= Young World Quiz =

Quiz competition in India

The Hindu Young World Quiz is a quiz competition in India. It is a live quiz contest held for students of classes 3 - 9, consisting of a Junior Quiz (classes 3-6) and a Senior Quiz (classes 7-9). It is part of The Hindu's 'Newspapers in Education' initiative. According to The Hindu Young World, it is the biggest live quiz show for middle and high school students in India. The competition is hosted by quiz master V. V. Ramanan, a regular quiz columnist for various publications of the Kasturi & Sons group including The Hindu, Sportstar and Hindu Business Line. The First Edition of the question appeared in the year 2000, and has completed 20 years (2020).

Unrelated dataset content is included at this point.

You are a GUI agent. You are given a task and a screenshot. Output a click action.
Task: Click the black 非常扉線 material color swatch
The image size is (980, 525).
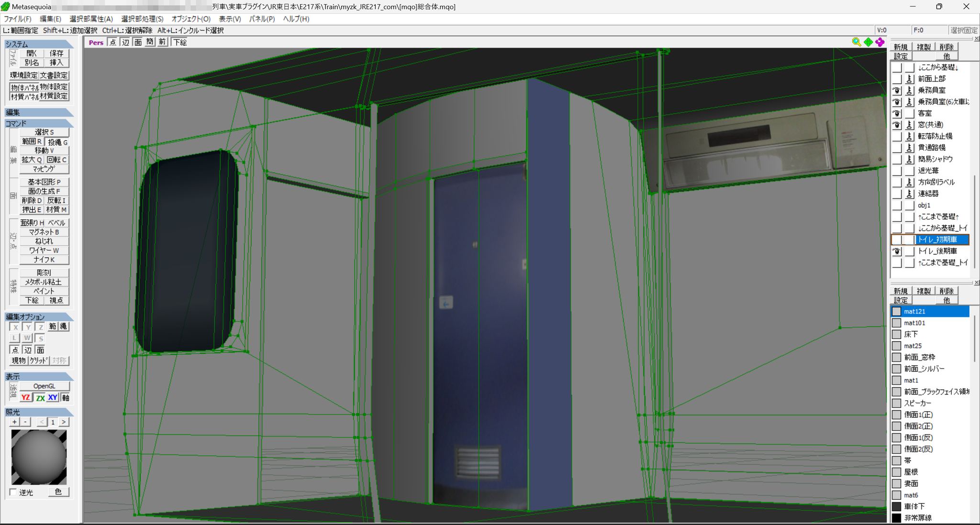tap(897, 518)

==Junior Quiz (classes 3-6)==
In 2002, it was held in eleven cities, with 3000 teams from over 1200 schools participating. The grand finale of The Hindu Young World Quiz 2012 was held at Chennai in Tamil Nadu, on 7 December 2012 and was won by Loyola School of Trivandrum.

In 2014, P. Adithya Sai and H. Aravind of class 5 from Sanghamitra School defeated their opponents by a huge margin in Hyderabad. In 2014, Kaveri Krishnan and Saraswathy Ashok of class 5 from Vidyodaya school made history by winning the first prize & as the defending champions.

The sponsors were Firefox, Success notebooks etc. for the quiz in 2014.

In 2016, P.Adithya Sai and J.Shraman (Junior Category) of Sanghamitra School defeated their opponents with a large margin in the 16 edition of the quiz which was held in Hyderabad .

In 2018, Arghya Shubhshiv and Rushil Rawat of Delhi Public School, Noida, won the junior quiz. The final round held after a written preliminaries saw some high scoring and the cutoff was high. The Noida team was off to a flyer and maintained a comfortable lead to win with a margin of 100 points from Amity.

In the Bengaluru edition of the quiz in 2024, the quizzing duo of Mayank G Mattur and Hemanshu VM from Sri Kumaran Public School, Mallasandra won the Junior finals comfortably after many high scoring rounds with different branches Sri Kumaran winning the second place as well as the fourth place

==Senior Quiz (classes 7-9)==

In 2019, In The 19th edition of The Hindu Young World Quiz, was held on 14 February, Thursday with over 400 students from more than 34 schools participating in the event. The team from Delhi Public School, Noida, comprising Asher Kaul and Rushil Rawat secured the first position in the senior category. The second position too was secured by the same school, comprising Arghya Shubhshiv and Aditya Gautam.

The 2019 Seniors event was held in Chennai on 12 February at AM Jain College, The first and second places were both taken by teams from Petit Seminaire Higher Secondary School, Pondicherry. Twin brothers Sanjeev and Shandeep emerged victorious.

In the 2020 Chennai finals (seniors) Petit Seminaire HSS emerged the champion yet again, the winning students this time being Eshwar balaji and Sanjay.

In the 2020 Kochi finals (seniors) Neeraj B Nair and Hrishikesh Varma emerged victorious through a furious battle, One of the finest teams yet

In 2025 Bengaluru finals, the duo of Hemanshu VM and Mayank G Mattur once again continued their winning streak by winning the senior finals by scoring more than 100 points and winning by a crushing margin.